Kicking Bad Habits

Leaning on the podium. Smacking your lips. Arriving late. Leaving early. Yelling (think Howard Dean) at the audience. Muttering. Forgetting ties, belts, shoes, pants, and passports. PowerPoint. Keynote. Boring.

No one’s perfect. Even the best presenters make mistakes, both in preparation and delivery. Presentations are 4-D: they require more of you than any other type of personal engagement, and certainly more than the digital channels du jour. But take a look at the 12 Steps program: #1- Admit that you have a problem.
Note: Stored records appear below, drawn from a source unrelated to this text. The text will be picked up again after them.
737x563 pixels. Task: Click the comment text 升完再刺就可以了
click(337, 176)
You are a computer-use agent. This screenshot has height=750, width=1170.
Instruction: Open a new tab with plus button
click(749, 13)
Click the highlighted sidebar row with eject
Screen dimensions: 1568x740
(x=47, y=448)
Reform is never easy. Public speaking, by its very nature, exposes: if we’re prone to procrastinate, the content and delivery suffers. If we’re insecure, the delivery and closing argument lack power. If we don’t have passion, we suffer at the feet of an audience that doesn’t laugh, doesn’t cry, and doesn’t blink. Presenting, like jumping a moat filled with alligators, is only fun when you’re all in.

All of the myriad ingredients that combine to make great presentations (and the great career that always follows) come down to a single virtue: passion. Passion makes us prepare. Passion makes us study. Passion brings us before the mirror, rehearsing when no one is watching, because ok is not ok.

The real bad habit is always compromise. Kicking the habit means new standards and new levels of commitment. The New Year is always a good time for staking new ground, but we’ve all dropped resolutions enough times to know the ardor of January gives way to the bitter cold and gray of February–after that, our typical response is, “What resolution?”

This year, quantify the fruits of better delivery. Set goals for income, influence, and reach. Attach personal meaning and significance to success on the stage, in the conference room, and person-to-person. Pay value doesn’t have to come in dollars to keep us honest and committed to kicking last year’s bad habits; it just has mean something to us.

Question: What would happen if you sought new opportunities to present and nailed them?